**Action item:**
Carry on the passage on the cash asset ratio, starting right after its final sentence.

**Extract to read:**
---*---

What is the cash asset ratio?

Posted on Wednesday, May 8th, 2019 MarketBeat Staff

Summary - When it comes to assessing the financial health of a business, analysts and investors use ratio analysis. To illustrate how ratios work, let’s look at two companies:

The ABC Company reports the following information on its balance sheet:

  • Cash on hand: $140,000
  • Marketable securities (i.e. cash equivalents): $100,000
  • Accounts receivable: $90,000
  • Inventory: $50,000
  • Short term liabilities = $250,000

The XYZ Company reports the following information on its balance sheet:

  • Cash on hand: $200,000
  • Marketable securities (i.e. cash equivalents): $100,000
  • Accounts receivable: $10,000
  • Inventory: $40,000
  • Short term liabilities = $250,000

Both companies have delivered earnings reports that are making analysts concerned about the solvency of their respective companies. In order to assess the company’s ability to meet short-term debt obligations, analysts will use liquidity ratios. However, the financial picture that emerges will depend on which ratio is used.

If they use the Current Ratio, which includes both accounts receivable and inventory, the companies stack up as follows:

  • Current Ratio (Company ABC): 380,000/250,000 = 1.52
  • Current Ratio (Company XYZ): 350,000/250,000 = 1.4

If they use the Quick Ratio, which excludes inventories, the companies stack up like this:

  • Quick Ratio (Company ABC): 1.32
  • Quick Ratio (Company XYX): 1.24

However, when analysts use the more stringent Cash Asset Ratio, the companies stack up like this:

  • Cash Asset Ratio (Company ABC) = 0.96
  • Cash Asset Ratio (Company XYZ) = 1.2

A Cash Asset Ratio of 1 means that there is just enough cash to meet short-term (or current) liabilities. What this tells investors is that Company XYZ has higher liquidity to meet their short-term debt obligations with room to spare. Company ABC, while having more total assets, has essentially just enough liquidity to meet their short-term obligations, and maybe not enough.

The Cash Asset Ratio also called the Cash Ratio, is intended to give a "worst case" scenario look at a company's financial picture. This focus on the worst case is both the benefit and the limitation of the ratio. Many businesses will argue, correctly, that the Cash Asset Ratio is not a realistic picture of how their company operates. And, in support of that, a cash asset ratio that is too high can mean that a company is not making efficient use of their cash.

In the real world, analysts and investors will choose the ratio that is most meaningful for that industry or sector. For example, in some sectors, a Cash Asset Ratio of 0.96 may not be of much concern at all while in another sector a Cash Asset Ratio of 1.2 may be considered too low.

---*---

**Raw data:**

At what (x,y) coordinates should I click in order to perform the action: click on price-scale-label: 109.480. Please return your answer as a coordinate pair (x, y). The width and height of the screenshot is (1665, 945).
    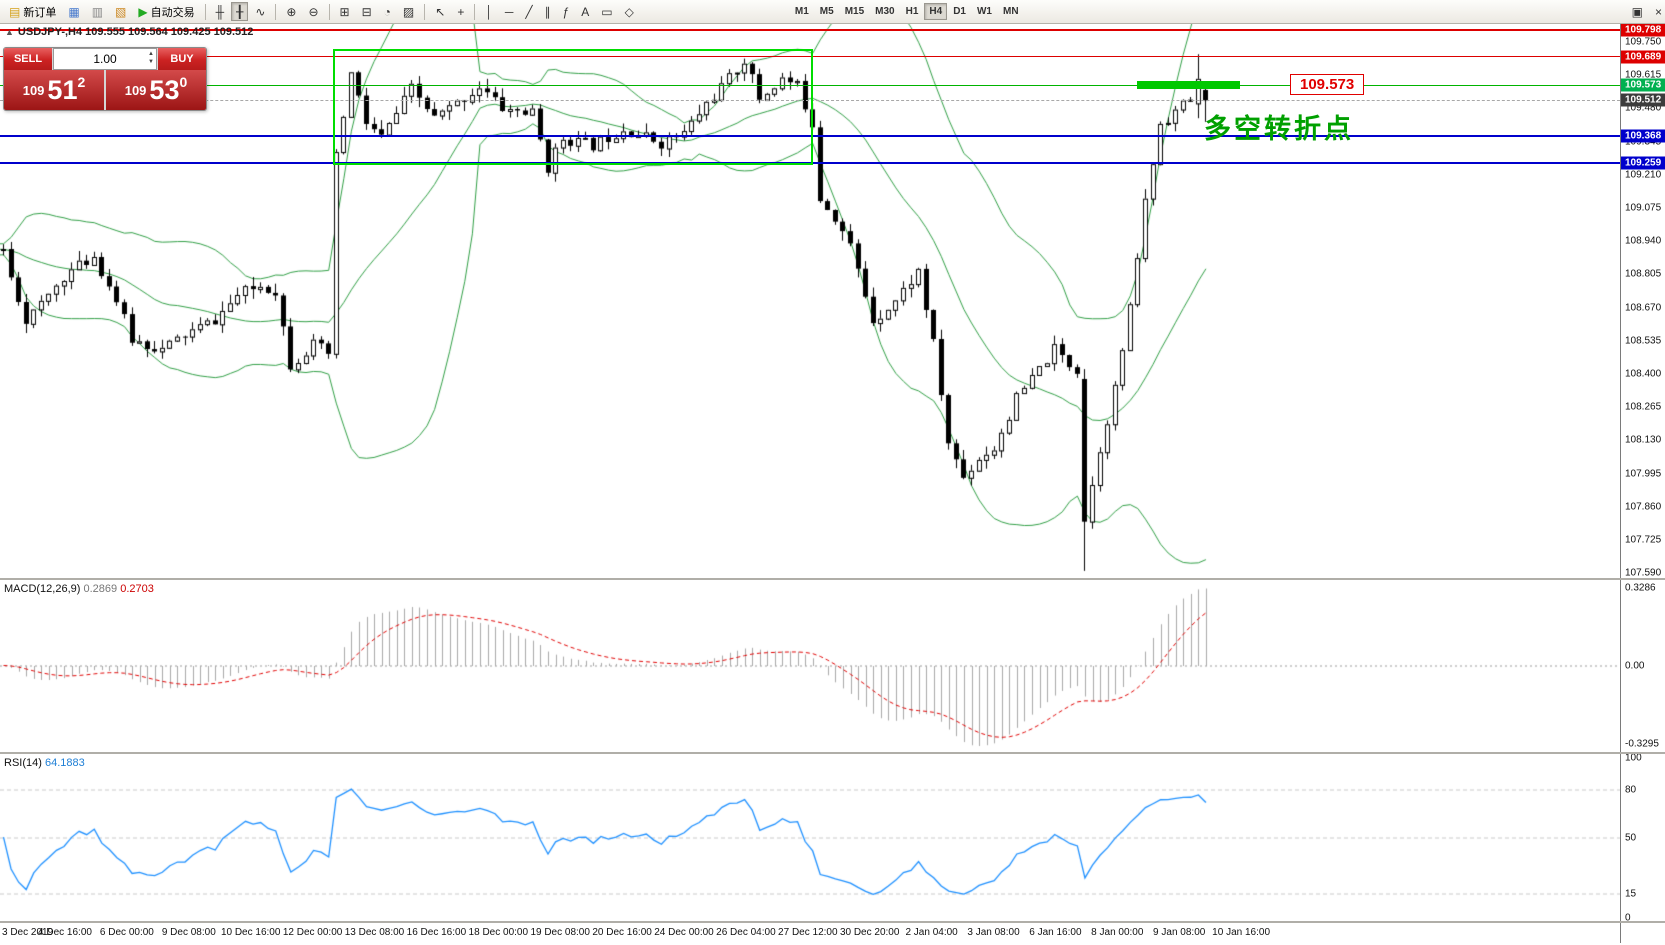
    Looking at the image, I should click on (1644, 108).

---*---

**Expected output:**
Although commonly used in evaluating the finances of a business, ratios such as the cash asset ratio can be used as a personal financial ratio to help individuals understand the difference between their net worth and their ability to handle short-term debt obligations.

Introduction

When we review our personal finances, the worst case scenario is never far from our mind. We can look at our net worth (what we have in our mutual funds, real estate, insurance, etc.) and be lulled into a sense of complacency. However, when we take an objective look at our finances and get to the heart of the matter, the question becomes are we bringing enough income, or have access to cash, to meet our monthly expenses and give ourselves the financial freedom we desire?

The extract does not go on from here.